Change method dispatch in ClientOps to enforce luxi.REQ_ALL

[ganeti-local] / lib / server / masterd.py
diff --git a/lib/server/masterd.py b/lib/server/masterd.py

index 23dff68..b0e8708 100644 (file)
--- a/lib/server/masterd.py
+++ b/lib/server/masterd.py
@@ -1,7 +1,7 @@
  #
  #
  
-# Copyright (C) 2006, 2007, 2010, 2011 Google Inc.
+# Copyright (C) 2006, 2007, 2010, 2011, 2012 Google Inc.
  #
  # This program is free software; you can redistribute it and/or modify
  # it under the terms of the GNU General Public License as published by
@@ -57,6 +57,9 @@ from ganeti import bootstrap
  from ganeti import netutils
  from ganeti import objects
  from ganeti import query
+from ganeti import runtime
+from ganeti import pathutils
+from ganeti import ht
  
  
  CLIENT_REQUEST_WORKERS = 16
@@ -65,6 +68,19 @@ EXIT_NOTMASTER = constants.EXIT_NOTMASTER
  EXIT_NODESETUP_ERROR = constants.EXIT_NODESETUP_ERROR
  
  
+def _LogNewJob(status, info, ops):
+  """Log information about a recently submitted job.
+
+  """
+  op_summary = utils.CommaJoin(op.Summary() for op in ops)
+
+  if status:
+    logging.info("New job with id %s, summary: %s", info, op_summary)
+  else:
+    logging.info("Failed to submit job, reason: '%s', summary: %s",
+                 info, op_summary)
+
+
  class ClientRequestWorker(workerpool.BaseWorker):
    # pylint: disable=W0221
    def RunTask(self, server, message, client):
@@ -255,38 +271,56 @@ class ClientOps:
      self.server = server
  
    def handle_request(self, method, args): # pylint: disable=R0911
-    queue = self.server.context.jobqueue
+    context = self.server.context
+    queue = context.jobqueue
  
      # TODO: Parameter validation
      if not isinstance(args, (tuple, list)):
        logging.info("Received invalid arguments of type '%s'", type(args))

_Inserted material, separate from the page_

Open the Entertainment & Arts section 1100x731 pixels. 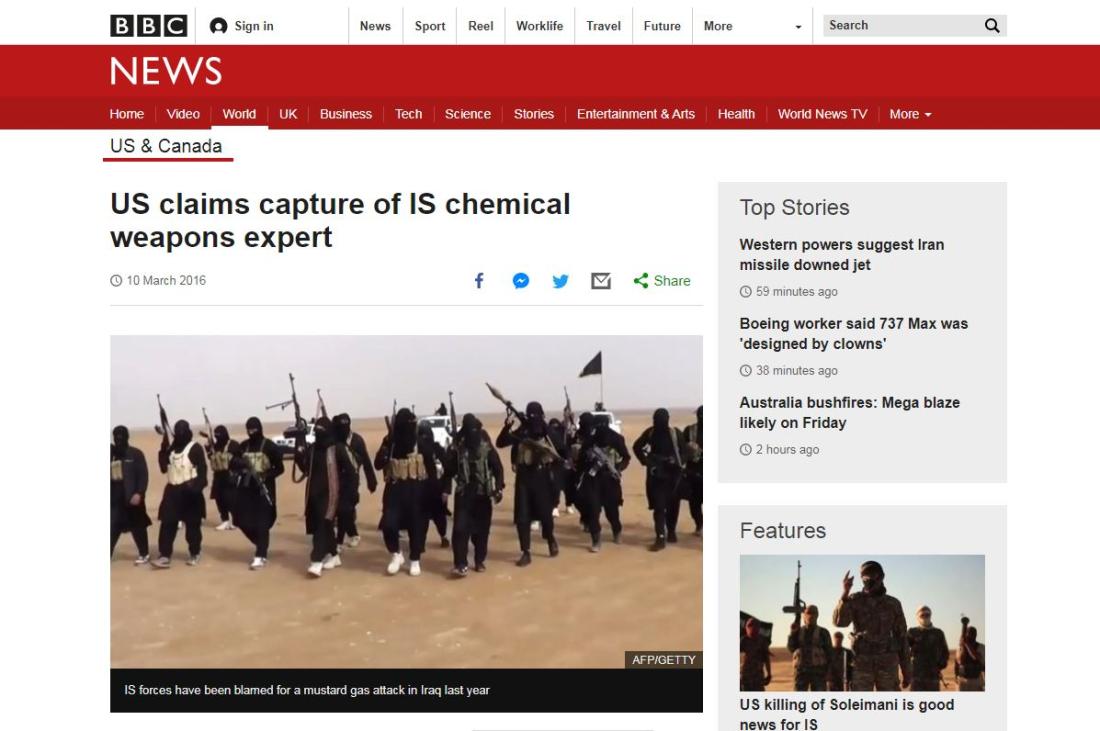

        raise ValueError("Invalid arguments type '%s'" % type(args))
  
+    if method not in luxi.REQ_ALL:
+      logging.info("Received invalid request '%s'", method)
+      raise ValueError("Invalid operation '%s'" % method)
+
      # TODO: Rewrite to not exit in each 'if/elif' branch
  
      if method == luxi.REQ_SUBMIT_JOB:
-      logging.info("Received new job")
-      ops = [opcodes.OpCode.LoadOpCode(state) for state in args]
-      return queue.SubmitJob(ops)
-
-    if method == luxi.REQ_SUBMIT_MANY_JOBS:
-      logging.info("Received multiple jobs")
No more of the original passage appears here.